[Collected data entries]
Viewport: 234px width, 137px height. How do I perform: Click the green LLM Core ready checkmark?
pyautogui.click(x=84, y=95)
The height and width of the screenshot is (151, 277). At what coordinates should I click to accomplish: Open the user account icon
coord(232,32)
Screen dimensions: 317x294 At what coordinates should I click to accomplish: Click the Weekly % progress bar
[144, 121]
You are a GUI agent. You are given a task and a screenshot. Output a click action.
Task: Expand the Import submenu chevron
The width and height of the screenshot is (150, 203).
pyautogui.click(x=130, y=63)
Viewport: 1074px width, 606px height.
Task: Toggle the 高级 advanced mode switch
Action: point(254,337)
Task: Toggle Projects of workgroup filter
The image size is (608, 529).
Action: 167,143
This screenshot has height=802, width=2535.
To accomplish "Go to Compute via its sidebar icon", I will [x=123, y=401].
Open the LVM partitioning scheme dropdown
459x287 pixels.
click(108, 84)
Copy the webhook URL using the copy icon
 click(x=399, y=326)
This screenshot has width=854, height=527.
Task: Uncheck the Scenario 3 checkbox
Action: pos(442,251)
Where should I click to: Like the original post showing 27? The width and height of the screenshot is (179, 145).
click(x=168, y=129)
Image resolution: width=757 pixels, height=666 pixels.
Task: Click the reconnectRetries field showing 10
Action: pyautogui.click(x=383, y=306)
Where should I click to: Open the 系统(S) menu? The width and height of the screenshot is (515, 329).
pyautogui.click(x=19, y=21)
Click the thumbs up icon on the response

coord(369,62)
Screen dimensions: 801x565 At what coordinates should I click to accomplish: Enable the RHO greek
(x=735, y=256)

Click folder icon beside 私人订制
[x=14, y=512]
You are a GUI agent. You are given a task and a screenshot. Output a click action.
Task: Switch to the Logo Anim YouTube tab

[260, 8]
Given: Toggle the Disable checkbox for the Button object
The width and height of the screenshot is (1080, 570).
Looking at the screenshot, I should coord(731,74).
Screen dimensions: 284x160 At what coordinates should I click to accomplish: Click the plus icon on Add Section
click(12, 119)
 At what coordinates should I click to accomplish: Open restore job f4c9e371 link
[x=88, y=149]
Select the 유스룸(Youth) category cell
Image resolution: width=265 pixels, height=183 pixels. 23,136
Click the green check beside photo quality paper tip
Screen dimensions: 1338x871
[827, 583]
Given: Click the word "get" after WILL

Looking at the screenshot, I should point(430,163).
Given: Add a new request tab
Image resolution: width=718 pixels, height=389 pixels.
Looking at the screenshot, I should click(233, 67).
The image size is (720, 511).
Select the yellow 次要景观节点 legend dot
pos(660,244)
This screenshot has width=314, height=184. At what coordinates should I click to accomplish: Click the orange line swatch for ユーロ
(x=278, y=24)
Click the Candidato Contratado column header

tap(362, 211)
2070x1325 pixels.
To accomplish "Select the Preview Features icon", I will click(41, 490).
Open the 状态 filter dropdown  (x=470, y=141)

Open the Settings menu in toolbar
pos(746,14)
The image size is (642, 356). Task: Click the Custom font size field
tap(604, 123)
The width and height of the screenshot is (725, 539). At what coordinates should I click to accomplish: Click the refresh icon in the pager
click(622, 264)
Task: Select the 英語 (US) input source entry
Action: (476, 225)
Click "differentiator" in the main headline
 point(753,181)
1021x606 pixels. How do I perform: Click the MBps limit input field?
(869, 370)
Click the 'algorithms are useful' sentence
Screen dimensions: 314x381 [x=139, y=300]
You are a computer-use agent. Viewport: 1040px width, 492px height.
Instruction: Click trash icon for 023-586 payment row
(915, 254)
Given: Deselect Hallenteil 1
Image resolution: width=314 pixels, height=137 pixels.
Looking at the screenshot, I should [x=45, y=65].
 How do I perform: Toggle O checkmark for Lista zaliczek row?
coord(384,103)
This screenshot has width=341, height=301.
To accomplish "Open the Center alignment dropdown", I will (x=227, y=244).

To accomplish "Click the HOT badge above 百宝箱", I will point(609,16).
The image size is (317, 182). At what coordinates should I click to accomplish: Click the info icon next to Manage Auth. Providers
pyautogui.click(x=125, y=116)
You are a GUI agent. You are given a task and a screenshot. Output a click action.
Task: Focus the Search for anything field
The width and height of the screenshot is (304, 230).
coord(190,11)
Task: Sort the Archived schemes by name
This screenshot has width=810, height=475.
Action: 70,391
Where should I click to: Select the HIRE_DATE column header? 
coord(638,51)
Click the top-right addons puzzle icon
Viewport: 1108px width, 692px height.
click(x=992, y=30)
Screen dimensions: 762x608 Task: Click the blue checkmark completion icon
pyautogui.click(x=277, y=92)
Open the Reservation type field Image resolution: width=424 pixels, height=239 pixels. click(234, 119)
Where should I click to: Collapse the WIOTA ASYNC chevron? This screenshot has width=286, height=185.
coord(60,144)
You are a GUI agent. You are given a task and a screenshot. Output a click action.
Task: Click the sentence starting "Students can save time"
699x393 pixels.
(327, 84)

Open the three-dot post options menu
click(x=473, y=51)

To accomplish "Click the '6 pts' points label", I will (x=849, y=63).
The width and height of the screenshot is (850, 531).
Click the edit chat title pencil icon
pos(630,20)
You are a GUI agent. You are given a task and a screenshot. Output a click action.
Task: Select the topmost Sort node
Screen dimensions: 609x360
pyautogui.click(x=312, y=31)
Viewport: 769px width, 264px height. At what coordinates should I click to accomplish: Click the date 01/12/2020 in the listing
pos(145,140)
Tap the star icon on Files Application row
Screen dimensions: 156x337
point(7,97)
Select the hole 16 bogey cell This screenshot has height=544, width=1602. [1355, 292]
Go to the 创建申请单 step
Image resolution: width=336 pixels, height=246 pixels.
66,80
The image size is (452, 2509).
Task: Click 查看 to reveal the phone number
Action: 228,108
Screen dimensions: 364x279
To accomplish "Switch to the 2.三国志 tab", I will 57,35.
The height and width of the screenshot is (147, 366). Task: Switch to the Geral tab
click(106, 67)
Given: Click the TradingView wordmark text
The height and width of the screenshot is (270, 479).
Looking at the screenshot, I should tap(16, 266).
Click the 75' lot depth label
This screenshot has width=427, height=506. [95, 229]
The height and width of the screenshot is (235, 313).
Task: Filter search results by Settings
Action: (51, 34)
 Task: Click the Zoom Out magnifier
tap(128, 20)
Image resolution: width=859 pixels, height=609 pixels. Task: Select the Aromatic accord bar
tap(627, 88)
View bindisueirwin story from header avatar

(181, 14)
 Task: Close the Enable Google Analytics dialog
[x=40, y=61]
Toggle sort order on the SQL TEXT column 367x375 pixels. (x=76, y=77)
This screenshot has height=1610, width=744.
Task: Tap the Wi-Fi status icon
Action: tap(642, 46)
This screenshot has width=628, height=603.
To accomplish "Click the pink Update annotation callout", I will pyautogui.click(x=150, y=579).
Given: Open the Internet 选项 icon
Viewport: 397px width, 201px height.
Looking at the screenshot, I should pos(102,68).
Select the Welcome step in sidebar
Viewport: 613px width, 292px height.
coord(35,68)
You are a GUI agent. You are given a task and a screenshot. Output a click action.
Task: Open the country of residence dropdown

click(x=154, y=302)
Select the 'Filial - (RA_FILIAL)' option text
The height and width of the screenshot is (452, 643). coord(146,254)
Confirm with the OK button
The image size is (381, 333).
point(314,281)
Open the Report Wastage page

> _WORK TO COMPLETE_: Single out each line of the records above with the string "step" in it, and copy it.

> _ANSWER FOR THE TASK_:
Go to the 创建申请单 step
Select the Welcome step in sidebar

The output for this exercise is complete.